Edit the listing from the line with "This screenshot has width=1500, height=537." up to and including the line with "[x=733, y=506]", replacing "Odśwież button" with "Refresh button" and leaving everything else the same.

Collected data

────────────────

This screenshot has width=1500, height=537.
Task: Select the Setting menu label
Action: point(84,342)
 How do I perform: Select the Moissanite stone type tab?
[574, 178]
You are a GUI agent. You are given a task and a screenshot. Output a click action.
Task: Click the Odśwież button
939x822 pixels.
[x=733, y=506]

────────────────

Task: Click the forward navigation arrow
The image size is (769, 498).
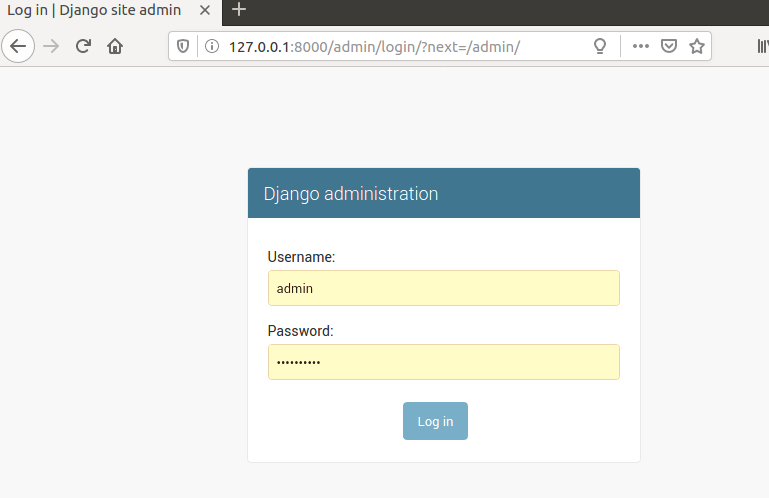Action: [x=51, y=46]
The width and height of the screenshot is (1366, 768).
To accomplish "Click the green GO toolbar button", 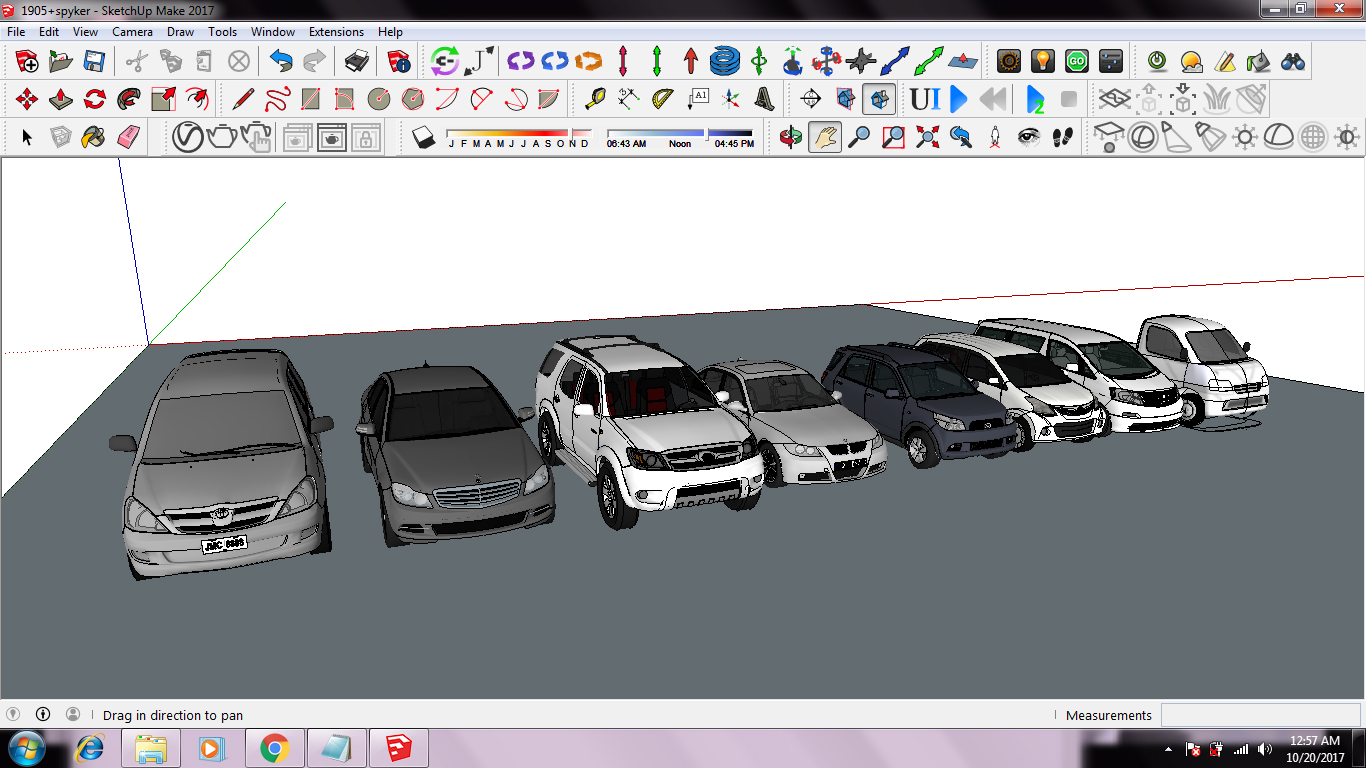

────────────────

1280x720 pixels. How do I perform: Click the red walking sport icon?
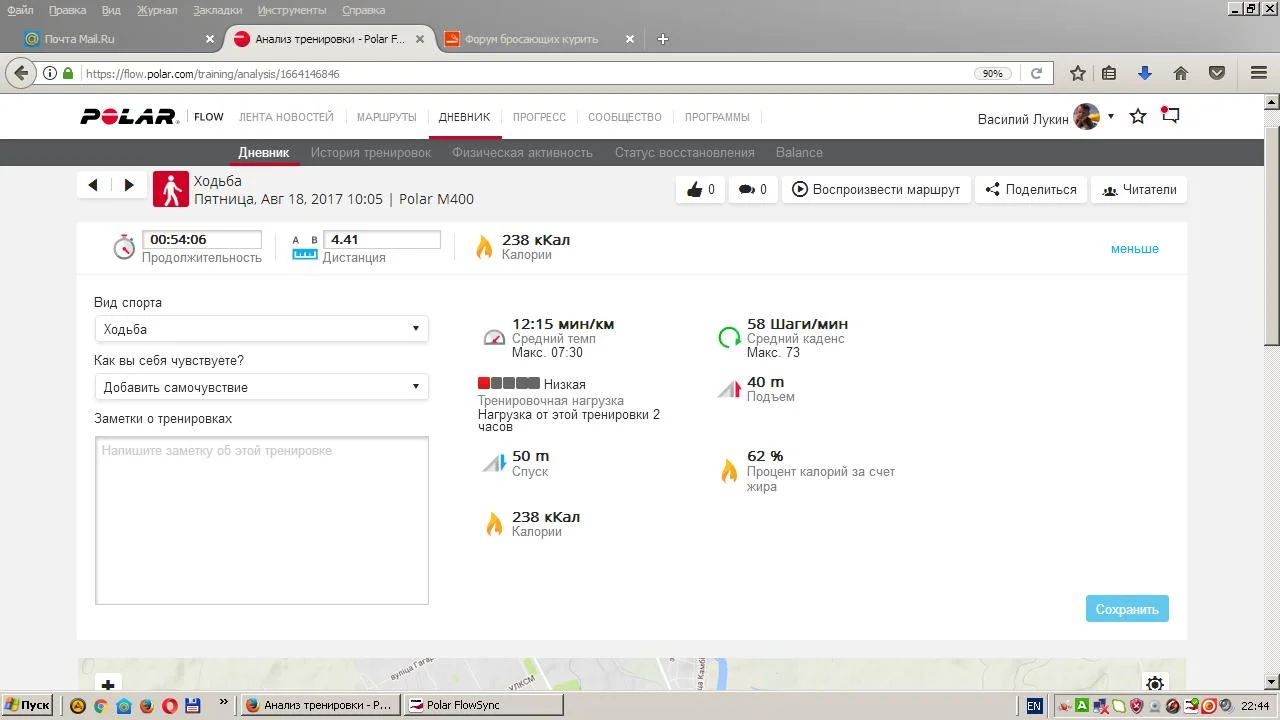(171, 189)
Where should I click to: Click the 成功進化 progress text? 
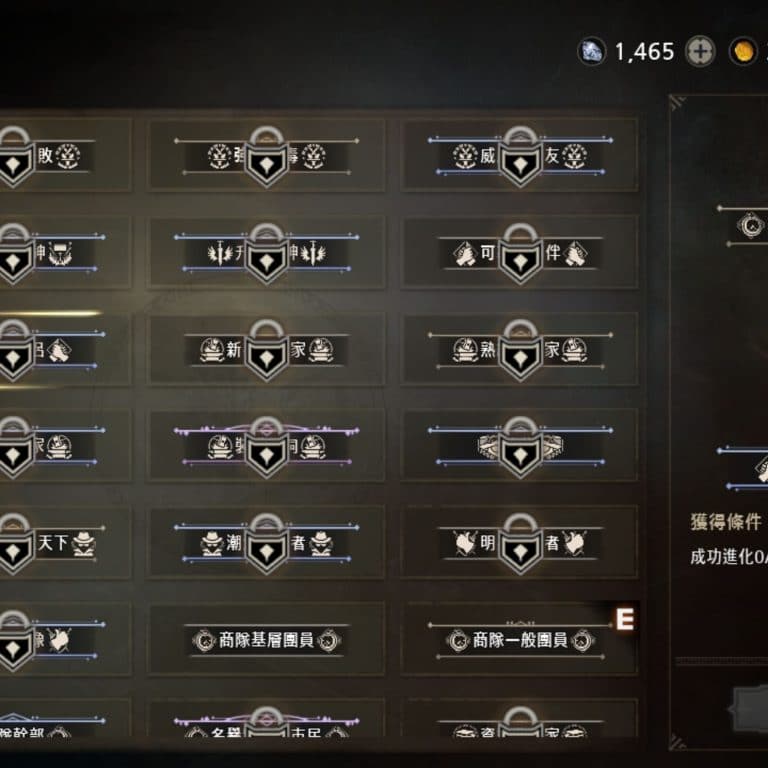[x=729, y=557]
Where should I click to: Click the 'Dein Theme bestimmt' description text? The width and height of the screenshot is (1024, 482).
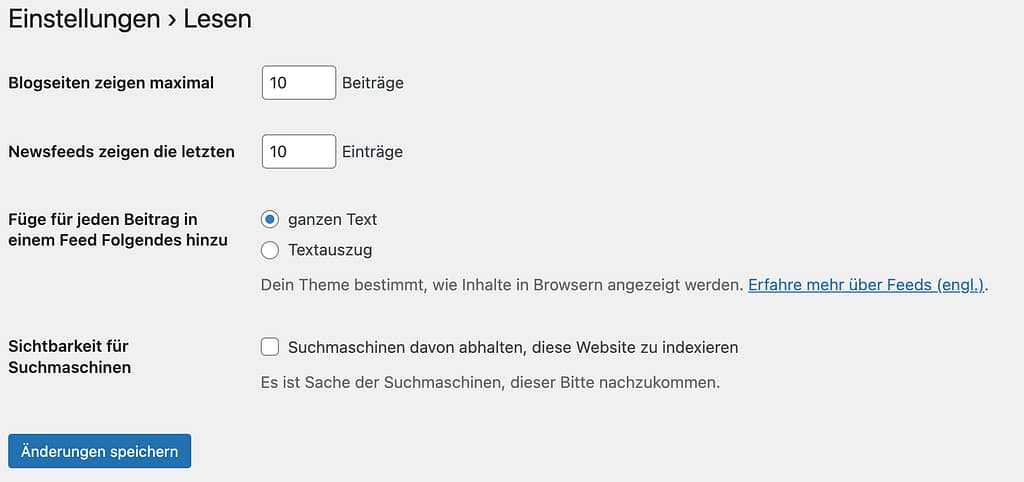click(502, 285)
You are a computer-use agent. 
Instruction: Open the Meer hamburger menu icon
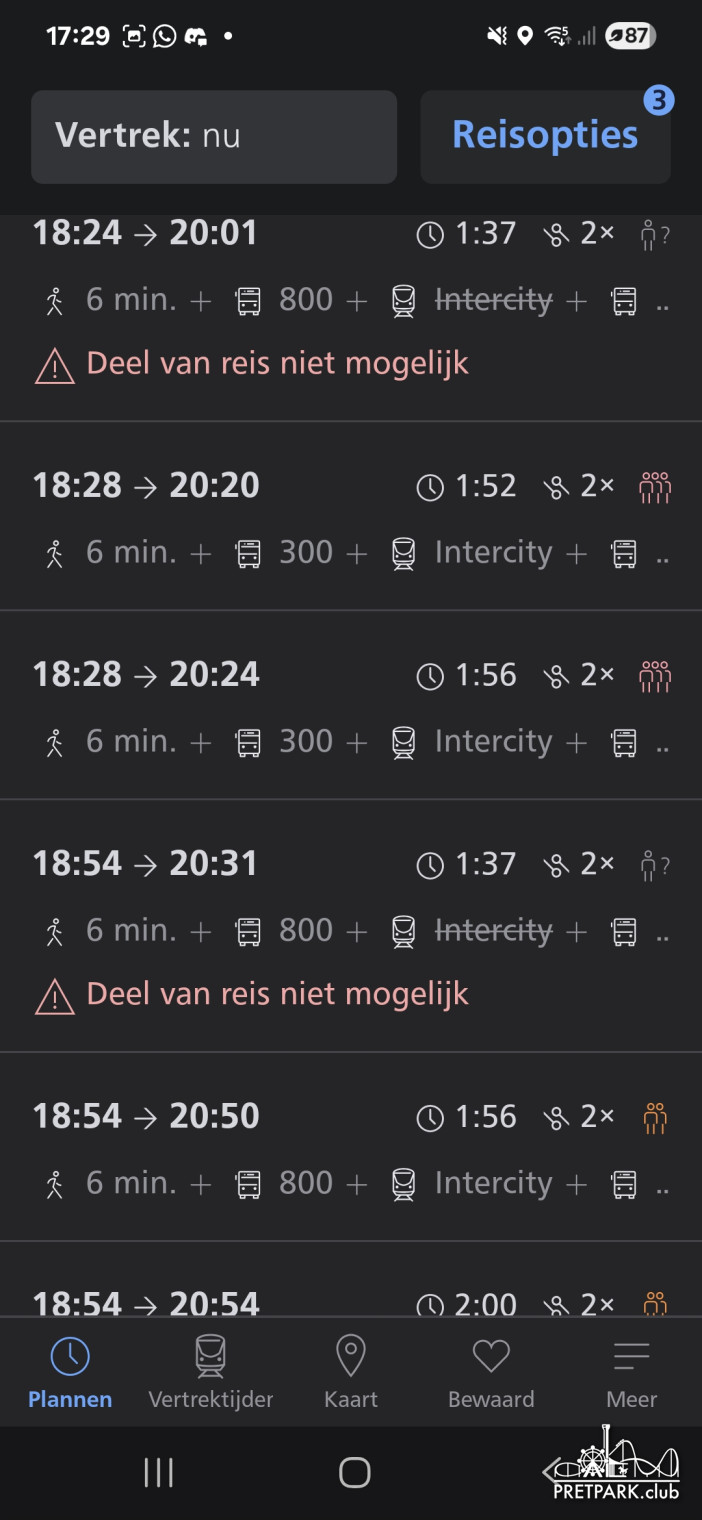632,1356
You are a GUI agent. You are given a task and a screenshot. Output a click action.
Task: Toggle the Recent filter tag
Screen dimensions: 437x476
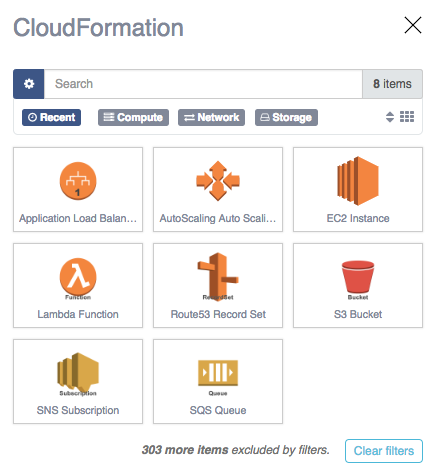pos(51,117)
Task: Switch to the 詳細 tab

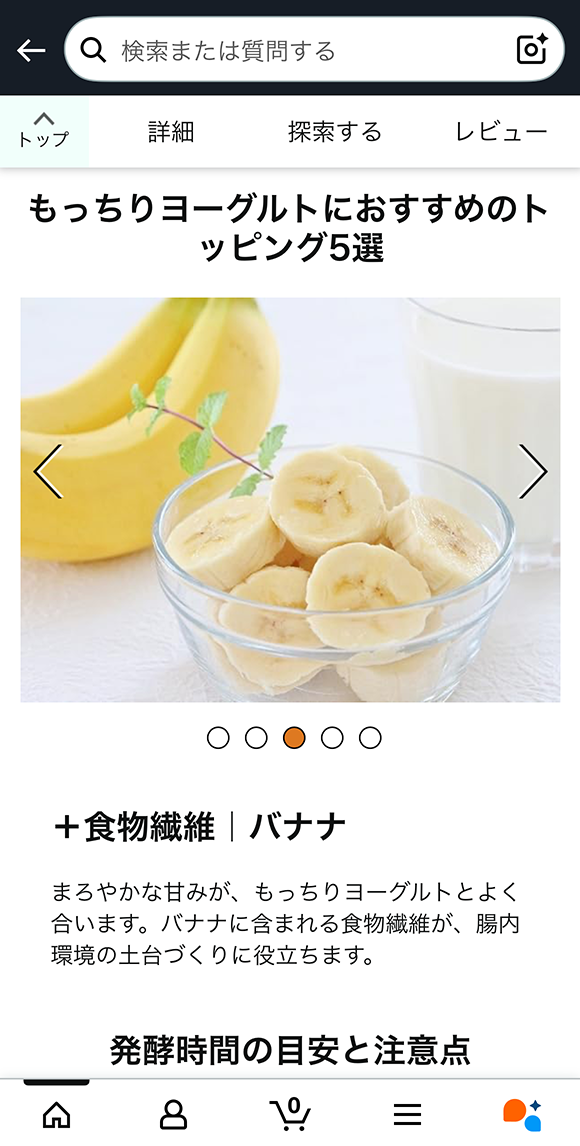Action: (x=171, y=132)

────────────────

FULL RESPONSE>
This screenshot has width=1500, height=537.
Task: Select the Setting menu label
Action: point(84,342)
 How do I perform: Select the Moissanite stone type tab?
[574, 178]
You are a GUI agent. You are given a task and a screenshot. Output a click action.
Task: Click the Refresh button
939x822 pixels.
[x=733, y=506]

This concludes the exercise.